● Goal:
Locate every line in the material below that contains the string "width", and copy each of those lines. Matches must have the same capitalization.

● The input:
###
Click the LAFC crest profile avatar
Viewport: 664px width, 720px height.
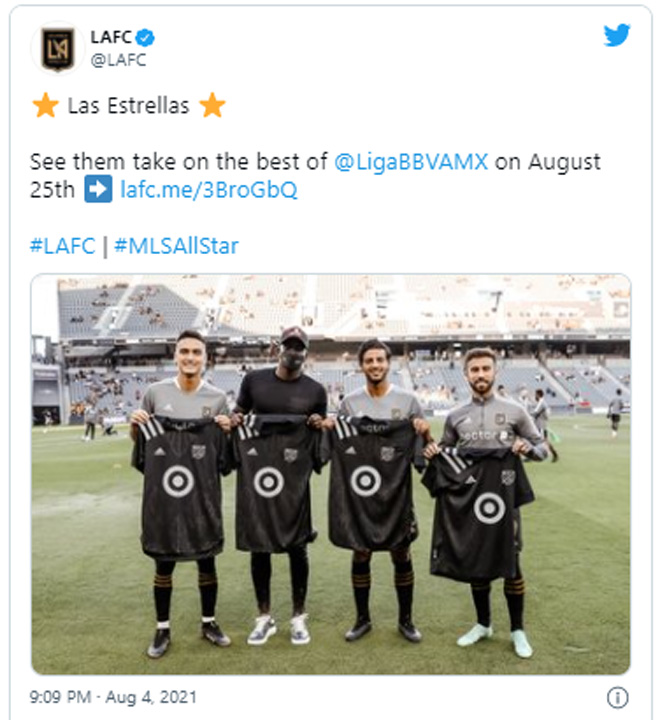pos(57,49)
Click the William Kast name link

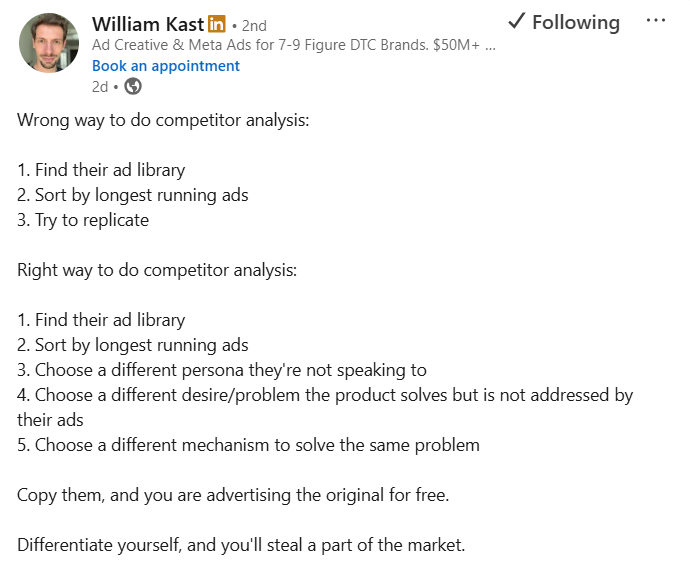click(x=147, y=24)
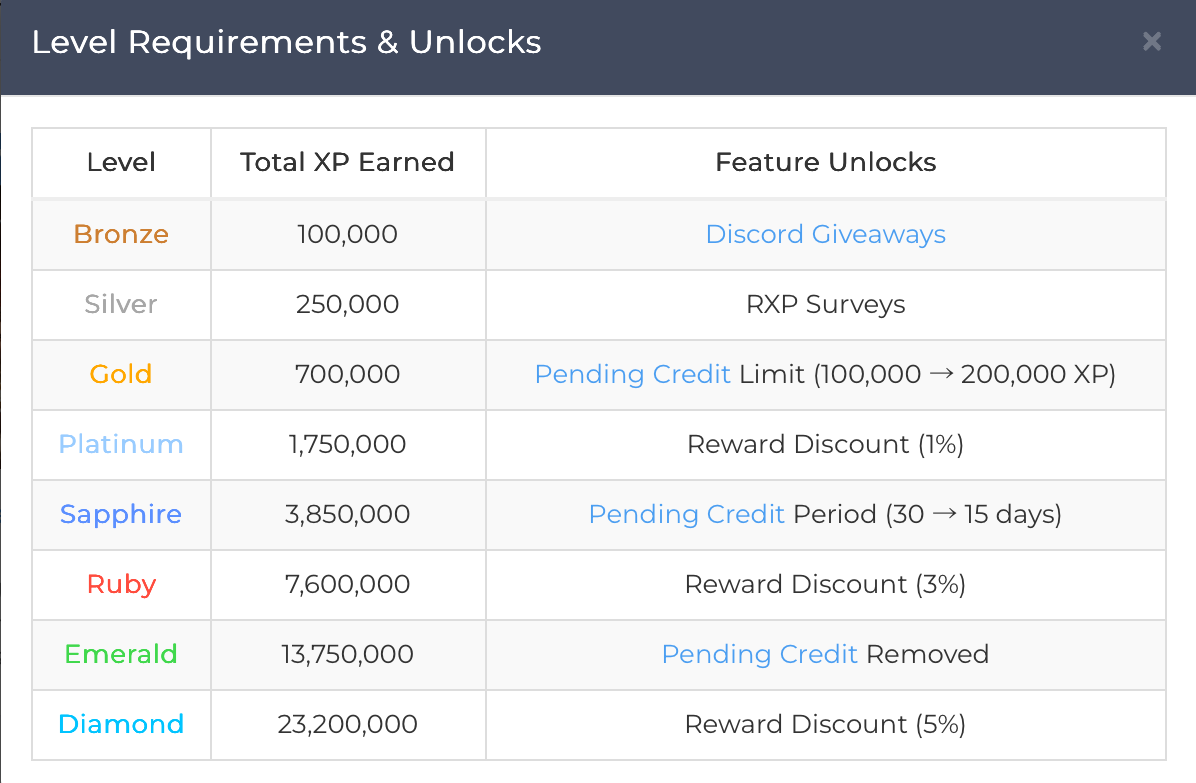Select the Diamond level label
Screen dimensions: 1196x783
[x=120, y=724]
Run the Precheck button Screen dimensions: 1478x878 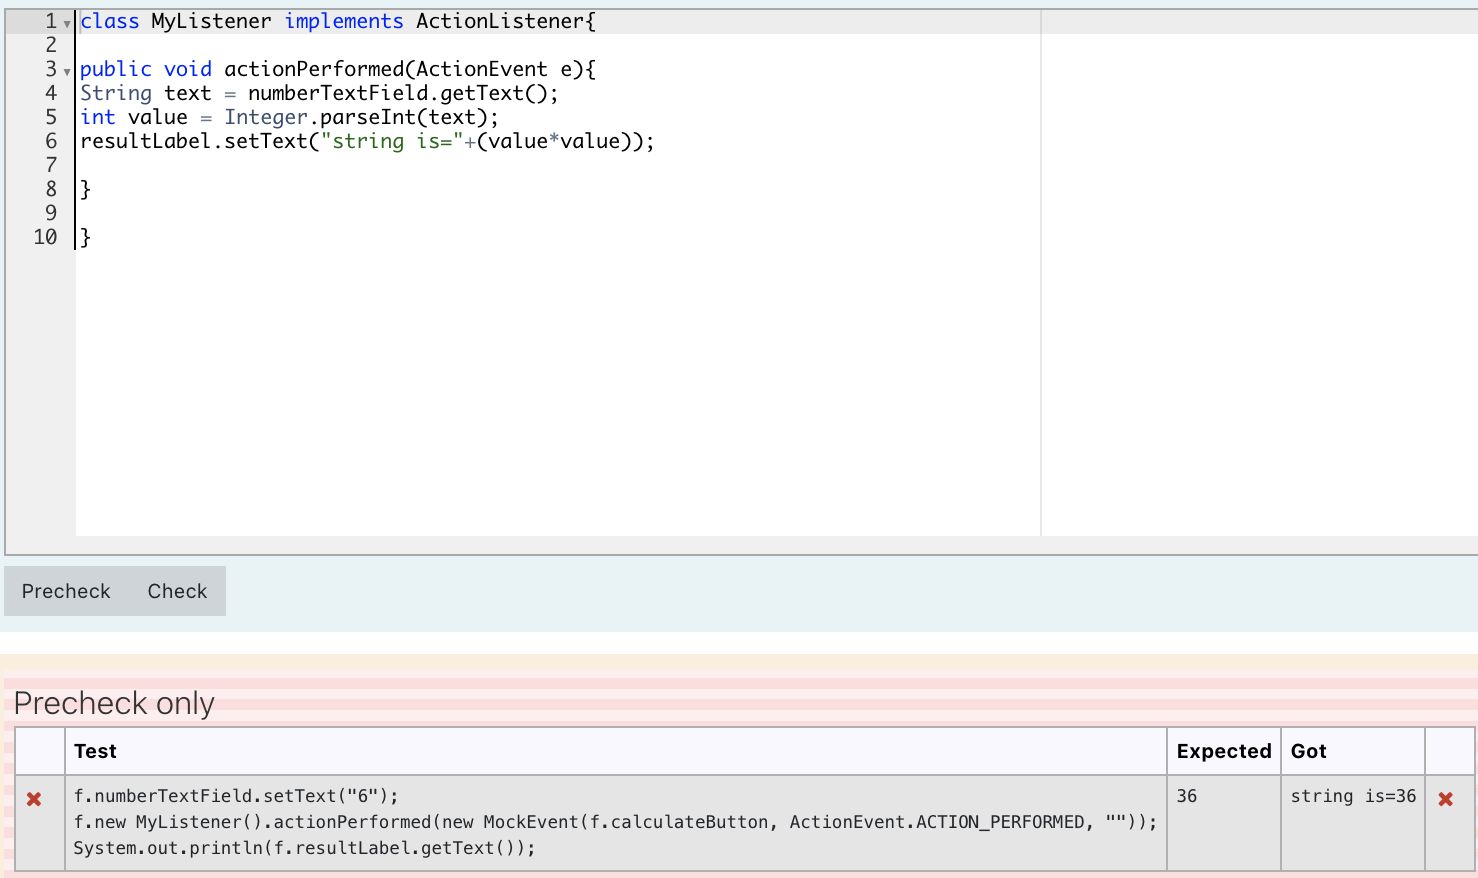[x=66, y=591]
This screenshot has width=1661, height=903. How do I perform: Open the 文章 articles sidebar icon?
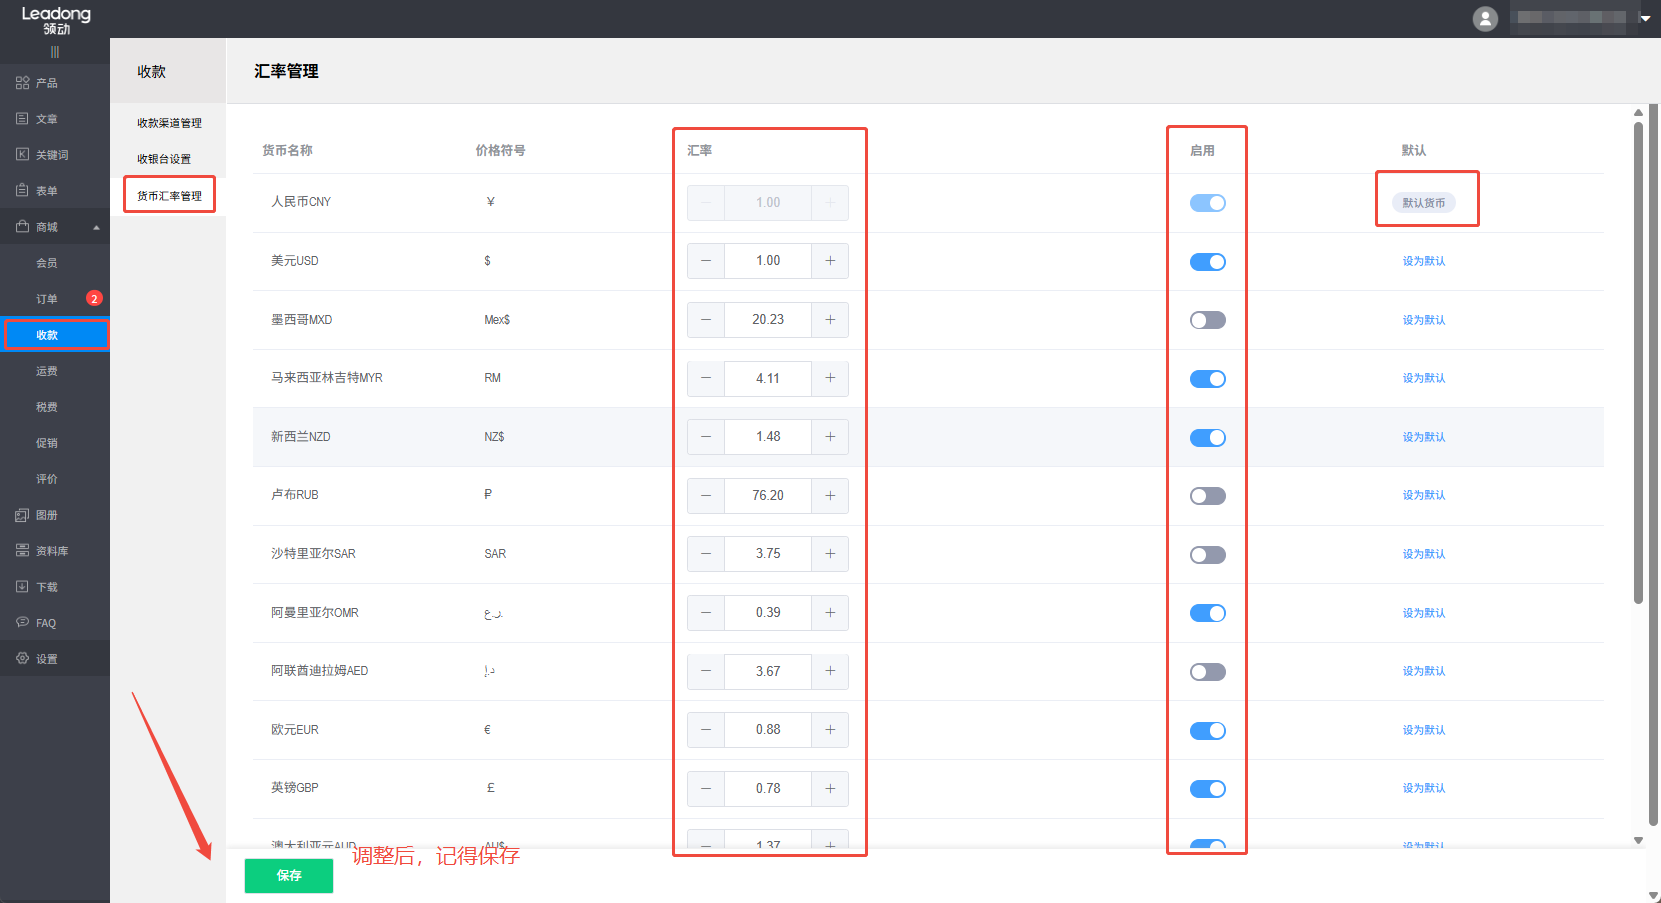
###
● Task result:
Viewport: 664px width, 720px height.
This screenshot has width=1661, height=903. How do I perform: Open the 文章 articles sidebar icon?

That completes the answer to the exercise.